You are preparing to bake some birthday cupcakes but you need ingredients. Since your cake will be complicated, you need ingredients from two stores (Store A and Store B). Because of all the construction, your usual fastest routes are all messed up. 

Search 1: Home to Store A

Step 1 is to add the initial state to the priority queue and then to grab it.  This is shown below.

Since Home is not the goal node, we must add the children of home to the fringe.  This adds F, E, and C as shown below.  Note that we keep track of the heuristic values (f, g, and h) in the search tree.  We choose C because its score (F = 6) is the lowest.

None of F, E, or C are the goal node so again we must add the children to the fringe.  One note, C is able to reach E directly.  We show this in the tree but do not connect it in since it is not a lower cost option than what is already in the tree (F = 7 in the direct route to E whereas F = 11 in the indirect route).  Since Store A is the lowest cost option, we pull it from the queue and we are done with the first search.

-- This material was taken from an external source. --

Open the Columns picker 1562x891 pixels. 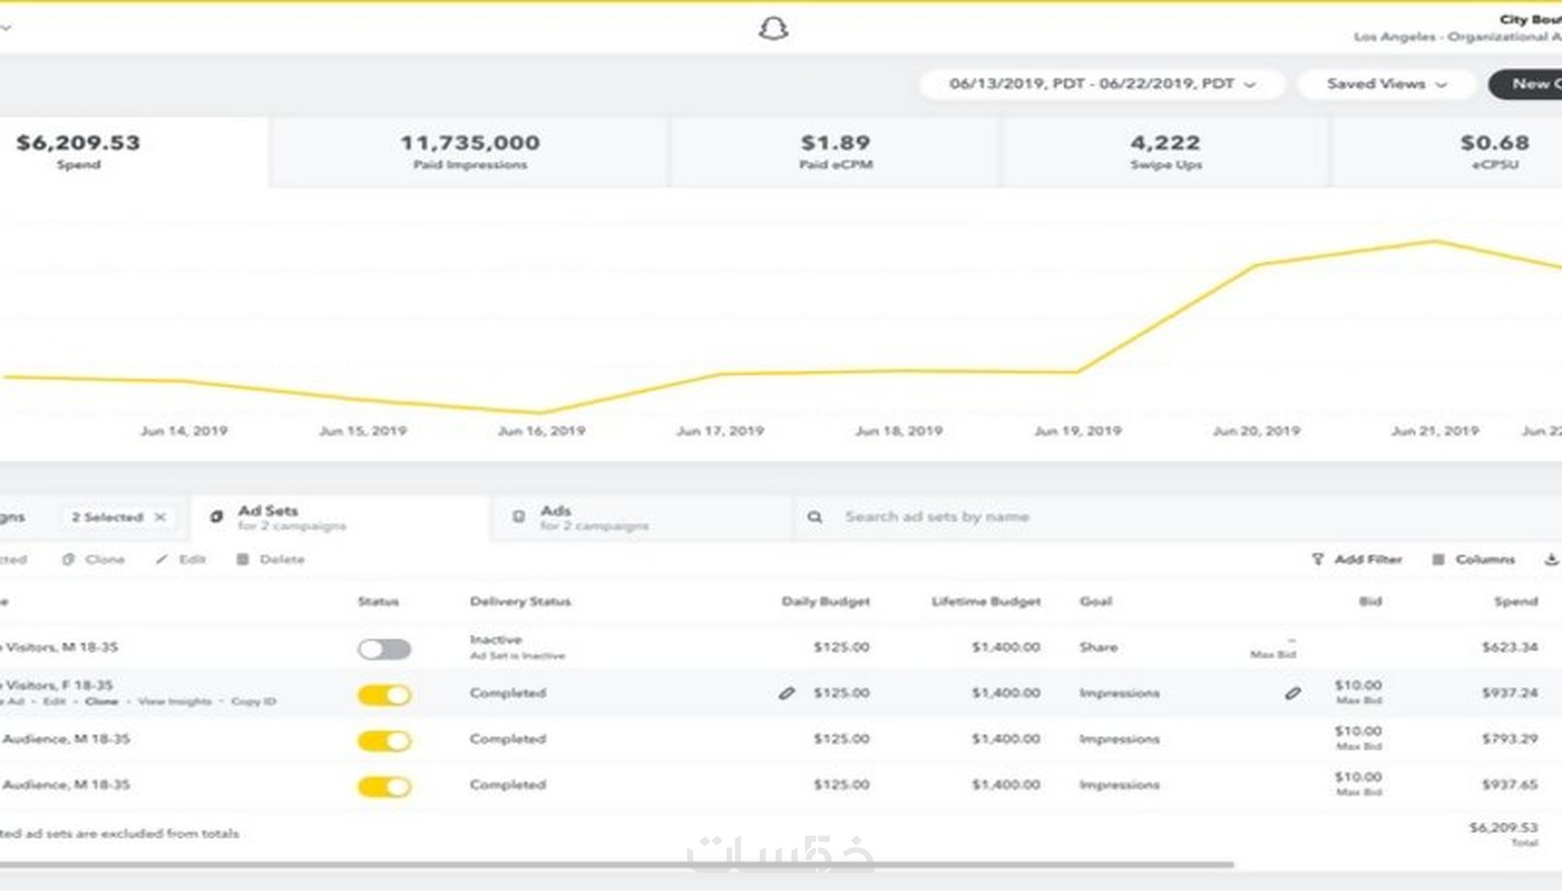[x=1474, y=559]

Note that the final path taken is the path from the goal to the root (then reversed):  Home to C to Store A.

Search 2: Store A to Store B

Now we will search from Store A to Store B.

Step 1 is always to put the initial state into the queue.

Since Store A is not our goal node, we need to add the children of Store A to the fringe.

Again, none of these are the goal node so we proceed to the lowest cost node.  In this case, that is node C, which is marked as #2 here.

Note that for the step shown above, we considered both D an E but neither is lower-cost than their original entries in the priority queue and thus both are show dashed.   Now time for a big important note:  make sure you go to the lowest cost node in your fringe next!  That is D here! (marked #3).

D has several paths but all of them except for K have already been explored.  Thus only K is added to the fringe.  Note that K is the lowest cost option and therefore becomes #4 in the search.

As before, K can visit several paths but G is higher cost and thus is not added.  J is added and is now the lowest cost node in the fringe and becomes #5 in the search order.

Finally, J can reach G again (but higher cost) and Store B, which is the goal and the lowest cost in the fringe.  The search stops when we will the goal node from the fringe.

Note that the final path taken is the path from the goal to the root (then reversed).  This means the final path does NOT include the detour to C that the search explored!  The final path is Store A to D to K to J to Store B.